Moreover, Rubric stated Mereo’s board “has no credible plan to create value.” It argued the company’s “plan can be distilled into the following: do nothing; wait and hope for the best.”
Mereo’s Perspective
Mereo issued a letter to Rubric Monday noting that while the company takes comments on its strategy and the perspectives Rubric has shared seriously, it is “disappointed by the continued public escalation of [Rubric’s] position, especially with [its] most recent proposal to remove four members of Mereo’s Board, including the Chairman.”

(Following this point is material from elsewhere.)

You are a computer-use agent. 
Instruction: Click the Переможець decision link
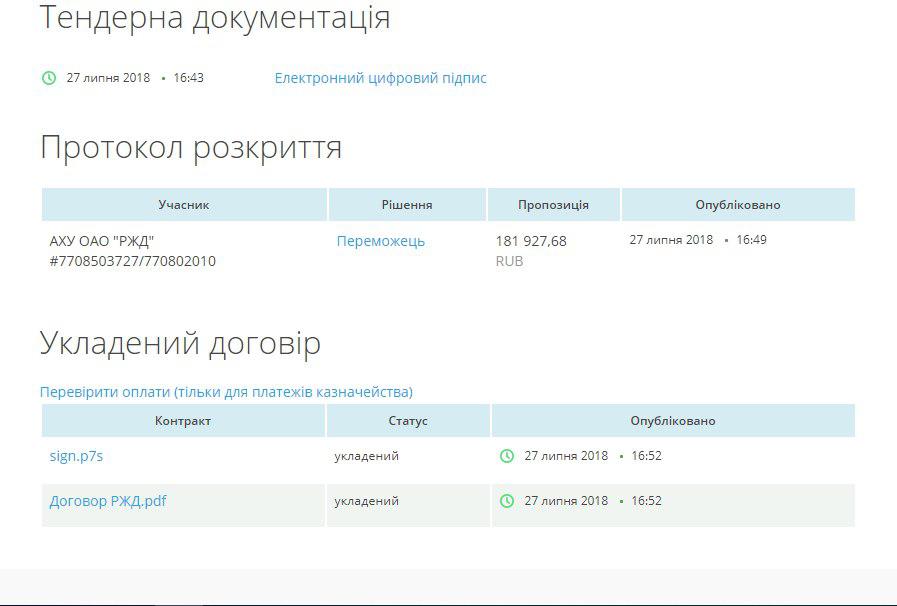coord(380,241)
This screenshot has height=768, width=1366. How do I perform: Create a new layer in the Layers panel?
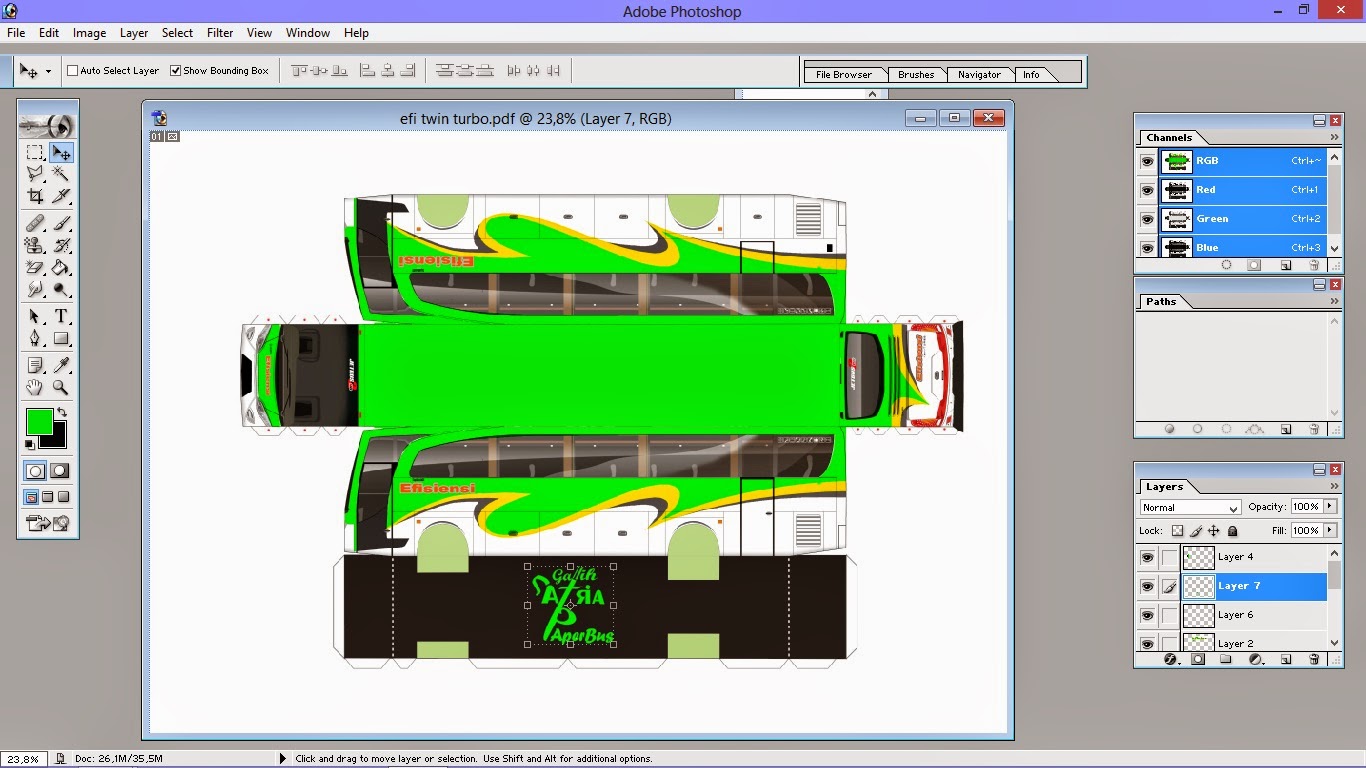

Mereo said the board and management has run a comprehensive strategic review of its portfolio and spending strategy with independent financial and legal advisors.
“Mereo’s clearest path to delivering value is to focus our resources on setrusumab and on taking alvelestat through the next stage of the regulatory process,” the company stated.
Mereo noted that setrusumab has demonstrated encouraging initial Phase II results in two late-stage rare disease programs and is expected to deliver on “multiple value-driving milestones over the next two years.”
These include dose selection from the Phase II portion of an ongoing Phase II/III trial in 5-25-year-olds with Osteogenesis Imperfecta by Ultragenyx, its collaboration partner, with expected advancement into Phase III around the end of the year. Around the same time, Mereo expects to launch a trial of the drug in 2-4-year-olds with OI.